Actually, pretty much everything you mentioned is also true for Serbocroatian.


----------



## ThomasK

I thought of the origin of _comrad/ Kamerad/ kameraad_: one sharing the same room (_k/Kamm)er_ in German/ Dutch)...


----------



## berndf

Yes, but derived from Latin camera/camara, not from the German/Dutch cognates.


----------



## ThomasK

Giod Lord, another mistake of mine ! --- I agree but was just referring to the Dutch/ German cognates, not really to the etymology... ;-)


----------



## berndf

ThomasK said:


> ...was just referring to the Dutch/ German cognates, not really to the etymology... ;-)


My remark was just a clarification, not a correction.


----------



## elpoderoso

OBrasilo said:


> Actually, the word most probably originates from an ancient Slavic verb, that means _to be in company_, or _to socialize_, which is still preserved in Slovenian, as _družiti se_, and the word _drug _for _friend_, is also still preserved in Slovenian, as an archaism. This word was even used in the Slovenian translation of Bob Dylan's _Blowin' In The Wind_, as the more common word, _prijatelj_, is too long to fit in that song's chorus. In Slovenian, also related are the words _družaben_ (meaning _sociable_), and _družba_, meaning both _company _(in both senses of the English word), and _society_.
> Also, there's the word _drugi_ in Slovenian as well, that means both another, and the second (as in, ordinal number).
> [/size]


Isn't there a Polish cognate of _drug _meaning _friend_? 
I'm pretty sure I read it in a film's subtitles. I know in Polish _drugi_ means others, but I'm pretty sure in the scene the word was used to mean friend.


----------



## sokol

elpoderoso said:


> Isn't there a Polish cognate of _drug _meaning _friend_?
> I'm pretty sure I read it in a film's subtitles. I know in Polish _drugi_ means others, but I'm pretty sure in the scene the word was used to mean friend.
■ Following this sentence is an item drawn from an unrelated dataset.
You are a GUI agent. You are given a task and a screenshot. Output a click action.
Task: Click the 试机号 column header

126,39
My Polish dictionary don't thinks so, but there may be a colloquial word like that which isn't in the dictionary.
Anyway, Polish has _druh _= comrade; pathfinder (says the very same dictionary) which should/could be a cognate of Slovenian _drug _(that is, the ancient one which isn't used much more as described by OBrasilo).


----------



## elpoderoso

I think that you are right Sokol, now that you mention it, it must have been ''druh'''that I read. Isn't it usually Czech that has ''h'' instead of ''g'' though?


----------



## sokol

elpoderoso said:


> I think that you are right Sokol, now that you mention it, it must have been ''druh'''that I read.  Isn't it usually Czech that has ''h'' indtead of ''g'' though?


Usually it is, yes; and usually in Polish "g" stays "g" (I also just checked with a few "g" words, they all had "g" - in initial position, in Polish).
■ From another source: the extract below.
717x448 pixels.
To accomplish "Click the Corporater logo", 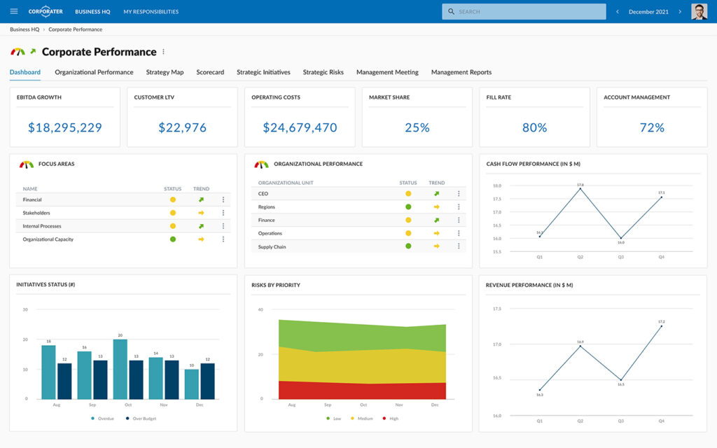I will point(45,11).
I took a guess here with Polish "druh" - it may be that it is _not _a cognate of "drug"; I only think that this is likely.


----------



## Athaulf

sokol said:


> Usually it is, yes; and usually in Polish "g" stays "g" (I also just checked with a few "g" words, they all had "g" - in initial position, in Polish).
> 
> I took a guess here with Polish "druh" - it may be that it is _not _a cognate of "drug"; I only think that this is likely.
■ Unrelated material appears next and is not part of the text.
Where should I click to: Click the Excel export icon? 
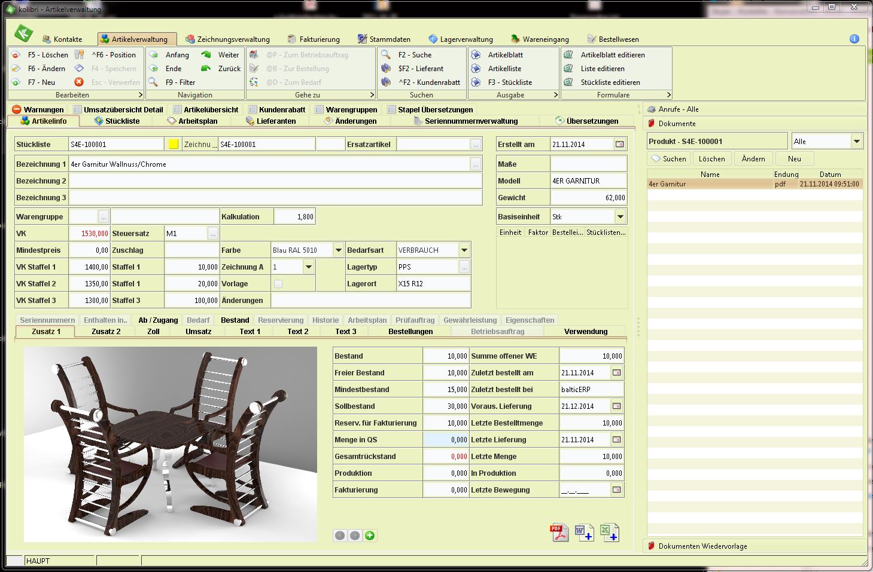609,532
According to Vasmer, Russian _drug_ and the similar words in other major Slavic languages are all cognates. However, curiously, Vasmer cites Old Polish _drug_ with /g/ at the end, not the modern Polish _druh_. As far as I know, there hasn't been any regular mutation of final /g/ in Polish. Could it be that this word vanished at some point and was then borrowed from Ukrainian, Czech, or some other neighboring language in which /g/ changed into a rear fricative?


----------



## sokol

Athaulf said:


> (...) However, curiously, Vasmer cites Old Polish _drug_ with /g/ at the end, not the modern Polish _druh_. (...) Could it be that this word vanished at some point and was then borrowed from Ukrainian, Czech, or some other neighboring language in which /g/ changed into a rear fricative?


A loan from Ukrainian would be likely because there were close relations between both nations, and unlikely because Polish, then, was the language of the political leaders (that is, before it became divided in the 18th century; and of course later when Poland was under Russian rule it was the other way round, they didn't like their new rulers).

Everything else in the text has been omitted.